> _INFORMATION PROVIDED_:
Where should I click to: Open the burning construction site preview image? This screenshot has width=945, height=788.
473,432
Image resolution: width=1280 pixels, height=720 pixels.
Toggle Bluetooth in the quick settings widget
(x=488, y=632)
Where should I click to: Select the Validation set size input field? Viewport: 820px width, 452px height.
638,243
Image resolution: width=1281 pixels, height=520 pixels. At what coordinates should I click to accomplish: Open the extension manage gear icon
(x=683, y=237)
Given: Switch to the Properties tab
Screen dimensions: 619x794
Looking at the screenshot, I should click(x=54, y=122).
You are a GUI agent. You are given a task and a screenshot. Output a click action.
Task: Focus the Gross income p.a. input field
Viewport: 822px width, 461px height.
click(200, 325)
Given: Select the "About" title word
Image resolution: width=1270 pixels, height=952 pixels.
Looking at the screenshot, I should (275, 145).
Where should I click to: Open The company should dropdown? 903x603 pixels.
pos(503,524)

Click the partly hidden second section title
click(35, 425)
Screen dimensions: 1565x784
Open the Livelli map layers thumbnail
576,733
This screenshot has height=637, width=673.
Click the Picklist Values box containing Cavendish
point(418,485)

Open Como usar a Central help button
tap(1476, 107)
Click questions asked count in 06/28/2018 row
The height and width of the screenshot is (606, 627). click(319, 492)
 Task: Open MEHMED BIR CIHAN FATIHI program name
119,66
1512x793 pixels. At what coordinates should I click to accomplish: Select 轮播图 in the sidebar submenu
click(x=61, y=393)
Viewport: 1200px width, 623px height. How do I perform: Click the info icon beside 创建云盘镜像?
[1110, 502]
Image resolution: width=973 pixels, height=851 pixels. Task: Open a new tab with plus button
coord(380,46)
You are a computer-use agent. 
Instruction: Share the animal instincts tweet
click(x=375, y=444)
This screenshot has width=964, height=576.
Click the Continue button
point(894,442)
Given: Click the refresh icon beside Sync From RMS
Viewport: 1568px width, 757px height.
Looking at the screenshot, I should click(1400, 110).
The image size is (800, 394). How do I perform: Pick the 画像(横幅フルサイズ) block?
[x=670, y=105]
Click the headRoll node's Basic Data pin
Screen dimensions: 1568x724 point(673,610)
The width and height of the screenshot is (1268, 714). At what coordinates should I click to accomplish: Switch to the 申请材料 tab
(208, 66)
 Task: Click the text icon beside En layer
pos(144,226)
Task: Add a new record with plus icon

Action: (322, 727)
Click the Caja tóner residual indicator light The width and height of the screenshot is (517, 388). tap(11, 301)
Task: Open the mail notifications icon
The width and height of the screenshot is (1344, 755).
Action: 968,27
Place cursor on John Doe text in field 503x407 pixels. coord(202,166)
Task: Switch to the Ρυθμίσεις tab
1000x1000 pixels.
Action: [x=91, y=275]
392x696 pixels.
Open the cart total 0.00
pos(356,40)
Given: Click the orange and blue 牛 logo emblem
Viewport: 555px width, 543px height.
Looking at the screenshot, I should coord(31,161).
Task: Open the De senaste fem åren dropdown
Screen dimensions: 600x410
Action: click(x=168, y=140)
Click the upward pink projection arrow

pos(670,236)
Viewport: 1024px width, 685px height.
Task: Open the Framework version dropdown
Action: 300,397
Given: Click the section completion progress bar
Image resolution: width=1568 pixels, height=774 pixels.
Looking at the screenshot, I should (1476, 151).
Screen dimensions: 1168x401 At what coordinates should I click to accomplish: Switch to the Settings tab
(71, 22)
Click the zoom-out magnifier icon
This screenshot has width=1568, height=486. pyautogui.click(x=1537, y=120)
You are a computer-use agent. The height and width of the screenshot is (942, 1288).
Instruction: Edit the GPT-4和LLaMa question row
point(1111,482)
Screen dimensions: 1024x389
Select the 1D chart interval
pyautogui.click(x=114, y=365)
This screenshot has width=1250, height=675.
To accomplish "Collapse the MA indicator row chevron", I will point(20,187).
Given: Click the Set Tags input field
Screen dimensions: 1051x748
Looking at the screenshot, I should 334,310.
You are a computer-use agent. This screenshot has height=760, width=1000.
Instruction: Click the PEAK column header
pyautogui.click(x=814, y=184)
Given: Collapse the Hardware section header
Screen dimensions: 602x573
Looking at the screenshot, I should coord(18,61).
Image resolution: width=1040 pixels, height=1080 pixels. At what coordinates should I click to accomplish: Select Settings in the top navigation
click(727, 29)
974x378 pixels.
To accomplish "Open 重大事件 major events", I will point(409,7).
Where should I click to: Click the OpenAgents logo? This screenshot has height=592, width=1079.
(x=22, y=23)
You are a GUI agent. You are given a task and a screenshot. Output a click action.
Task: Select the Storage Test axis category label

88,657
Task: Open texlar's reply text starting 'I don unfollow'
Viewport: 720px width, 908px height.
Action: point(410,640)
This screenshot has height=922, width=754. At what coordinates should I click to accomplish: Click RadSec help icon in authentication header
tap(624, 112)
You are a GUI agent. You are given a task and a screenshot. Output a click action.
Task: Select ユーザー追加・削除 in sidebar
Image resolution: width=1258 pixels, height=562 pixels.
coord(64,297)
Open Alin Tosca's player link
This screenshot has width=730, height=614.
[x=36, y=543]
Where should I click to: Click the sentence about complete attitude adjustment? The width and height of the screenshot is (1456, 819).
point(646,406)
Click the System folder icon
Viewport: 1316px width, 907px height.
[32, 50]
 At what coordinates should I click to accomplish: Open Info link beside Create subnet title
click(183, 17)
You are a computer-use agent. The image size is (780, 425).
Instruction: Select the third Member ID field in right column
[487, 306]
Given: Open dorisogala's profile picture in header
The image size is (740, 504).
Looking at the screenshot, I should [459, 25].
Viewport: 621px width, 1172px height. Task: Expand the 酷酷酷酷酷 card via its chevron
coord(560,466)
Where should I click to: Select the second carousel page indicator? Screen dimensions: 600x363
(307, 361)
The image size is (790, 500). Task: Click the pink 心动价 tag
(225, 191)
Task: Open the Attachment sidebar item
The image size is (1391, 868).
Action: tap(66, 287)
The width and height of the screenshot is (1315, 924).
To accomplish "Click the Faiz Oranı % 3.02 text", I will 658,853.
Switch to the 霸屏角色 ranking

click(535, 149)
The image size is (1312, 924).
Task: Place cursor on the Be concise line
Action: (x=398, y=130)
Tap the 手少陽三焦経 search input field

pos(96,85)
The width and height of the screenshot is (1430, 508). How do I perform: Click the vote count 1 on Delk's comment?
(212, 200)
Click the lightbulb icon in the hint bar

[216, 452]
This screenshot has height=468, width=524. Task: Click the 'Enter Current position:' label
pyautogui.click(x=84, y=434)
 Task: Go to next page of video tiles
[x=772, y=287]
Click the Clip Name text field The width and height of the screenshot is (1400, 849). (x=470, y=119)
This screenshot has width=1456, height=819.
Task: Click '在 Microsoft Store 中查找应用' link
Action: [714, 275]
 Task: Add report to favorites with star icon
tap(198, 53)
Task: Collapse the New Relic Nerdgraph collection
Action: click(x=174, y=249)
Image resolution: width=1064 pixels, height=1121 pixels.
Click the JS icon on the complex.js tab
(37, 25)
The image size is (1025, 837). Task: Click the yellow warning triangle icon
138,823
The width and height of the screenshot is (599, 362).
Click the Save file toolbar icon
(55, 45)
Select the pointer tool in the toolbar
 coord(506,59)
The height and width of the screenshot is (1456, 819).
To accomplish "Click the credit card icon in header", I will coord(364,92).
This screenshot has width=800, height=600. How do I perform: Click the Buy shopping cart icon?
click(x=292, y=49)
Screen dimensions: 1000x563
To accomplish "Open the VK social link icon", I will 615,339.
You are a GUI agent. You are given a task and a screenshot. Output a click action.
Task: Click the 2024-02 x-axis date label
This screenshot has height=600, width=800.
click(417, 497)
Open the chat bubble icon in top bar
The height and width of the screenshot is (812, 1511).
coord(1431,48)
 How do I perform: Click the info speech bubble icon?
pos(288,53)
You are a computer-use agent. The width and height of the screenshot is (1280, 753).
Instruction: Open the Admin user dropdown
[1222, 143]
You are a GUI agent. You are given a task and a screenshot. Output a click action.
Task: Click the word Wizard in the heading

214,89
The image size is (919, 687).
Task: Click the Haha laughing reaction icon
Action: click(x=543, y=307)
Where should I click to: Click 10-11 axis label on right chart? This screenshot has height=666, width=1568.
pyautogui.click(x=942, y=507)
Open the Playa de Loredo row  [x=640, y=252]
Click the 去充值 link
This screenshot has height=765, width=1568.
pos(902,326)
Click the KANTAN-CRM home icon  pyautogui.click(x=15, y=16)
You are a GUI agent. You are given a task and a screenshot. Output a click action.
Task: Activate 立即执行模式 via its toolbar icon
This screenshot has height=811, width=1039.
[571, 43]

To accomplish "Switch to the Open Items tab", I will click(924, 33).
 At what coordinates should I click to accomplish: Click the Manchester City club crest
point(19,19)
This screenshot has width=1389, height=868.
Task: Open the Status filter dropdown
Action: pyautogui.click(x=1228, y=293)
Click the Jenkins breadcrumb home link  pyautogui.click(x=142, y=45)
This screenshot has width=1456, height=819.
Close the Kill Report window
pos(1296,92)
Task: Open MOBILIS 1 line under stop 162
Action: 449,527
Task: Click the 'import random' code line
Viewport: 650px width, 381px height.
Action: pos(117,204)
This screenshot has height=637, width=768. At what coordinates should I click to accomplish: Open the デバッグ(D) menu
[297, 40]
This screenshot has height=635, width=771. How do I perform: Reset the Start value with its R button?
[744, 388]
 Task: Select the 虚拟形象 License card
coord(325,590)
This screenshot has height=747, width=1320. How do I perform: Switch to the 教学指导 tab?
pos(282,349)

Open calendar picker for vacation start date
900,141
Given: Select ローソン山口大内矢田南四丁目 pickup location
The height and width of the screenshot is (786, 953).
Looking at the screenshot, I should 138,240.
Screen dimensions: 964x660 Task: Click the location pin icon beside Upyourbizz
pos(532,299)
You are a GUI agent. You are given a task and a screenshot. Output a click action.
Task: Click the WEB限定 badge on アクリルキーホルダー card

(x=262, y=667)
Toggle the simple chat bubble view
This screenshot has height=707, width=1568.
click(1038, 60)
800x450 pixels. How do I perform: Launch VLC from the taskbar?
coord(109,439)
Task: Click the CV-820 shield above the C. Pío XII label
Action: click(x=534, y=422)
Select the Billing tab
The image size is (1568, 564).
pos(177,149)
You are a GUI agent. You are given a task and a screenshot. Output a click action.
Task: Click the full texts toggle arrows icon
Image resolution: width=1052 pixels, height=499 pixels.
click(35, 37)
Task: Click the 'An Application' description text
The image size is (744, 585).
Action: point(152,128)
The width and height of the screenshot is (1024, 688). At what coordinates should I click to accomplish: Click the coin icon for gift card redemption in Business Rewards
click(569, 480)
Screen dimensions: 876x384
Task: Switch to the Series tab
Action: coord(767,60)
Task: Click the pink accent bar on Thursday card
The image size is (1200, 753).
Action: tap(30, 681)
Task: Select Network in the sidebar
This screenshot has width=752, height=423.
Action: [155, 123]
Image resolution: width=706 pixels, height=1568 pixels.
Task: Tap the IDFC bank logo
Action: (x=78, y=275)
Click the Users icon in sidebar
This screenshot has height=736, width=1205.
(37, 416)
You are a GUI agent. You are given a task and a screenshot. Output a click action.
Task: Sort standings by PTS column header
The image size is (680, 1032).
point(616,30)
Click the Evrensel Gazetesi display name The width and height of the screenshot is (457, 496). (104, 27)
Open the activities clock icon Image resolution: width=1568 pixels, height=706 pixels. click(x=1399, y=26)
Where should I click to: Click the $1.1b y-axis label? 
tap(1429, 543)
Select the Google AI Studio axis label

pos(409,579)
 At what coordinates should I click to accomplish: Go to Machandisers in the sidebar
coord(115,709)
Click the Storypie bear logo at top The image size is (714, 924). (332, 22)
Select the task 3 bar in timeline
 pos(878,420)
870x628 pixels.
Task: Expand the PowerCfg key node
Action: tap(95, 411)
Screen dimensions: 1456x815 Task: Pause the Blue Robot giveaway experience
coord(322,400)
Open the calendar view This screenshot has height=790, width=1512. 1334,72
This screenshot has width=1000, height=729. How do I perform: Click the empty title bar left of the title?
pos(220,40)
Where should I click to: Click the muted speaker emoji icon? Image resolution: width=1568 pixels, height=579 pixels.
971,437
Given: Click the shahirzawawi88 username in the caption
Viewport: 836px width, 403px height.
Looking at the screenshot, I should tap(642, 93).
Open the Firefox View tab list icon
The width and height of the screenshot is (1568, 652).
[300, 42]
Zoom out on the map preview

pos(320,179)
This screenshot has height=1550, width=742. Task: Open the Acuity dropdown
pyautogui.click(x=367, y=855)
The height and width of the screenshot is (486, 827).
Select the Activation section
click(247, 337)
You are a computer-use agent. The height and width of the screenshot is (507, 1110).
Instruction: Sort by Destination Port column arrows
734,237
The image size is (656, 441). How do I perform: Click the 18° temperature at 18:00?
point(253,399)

> _WORK TO BE COMPLETED_:
In the listing above, find the line with "You are a computer-use agent. The image" and the line with "Task: Open the Attachment sidebar item"; set down exactly those two lines and every line between them, nothing more.

> _WRITTEN ANSWER_:
You are a computer-use agent. The image size is (780, 425).
Instruction: Select the third Member ID field in right column
[487, 306]
Given: Open dorisogala's profile picture in header
The image size is (740, 504).
Looking at the screenshot, I should [459, 25].
Viewport: 621px width, 1172px height. Task: Expand the 酷酷酷酷酷 card via its chevron
coord(560,466)
Where should I click to: Select the second carousel page indicator? Screen dimensions: 600x363
(307, 361)
The image size is (790, 500). Task: Click the pink 心动价 tag
(225, 191)
Task: Open the Attachment sidebar item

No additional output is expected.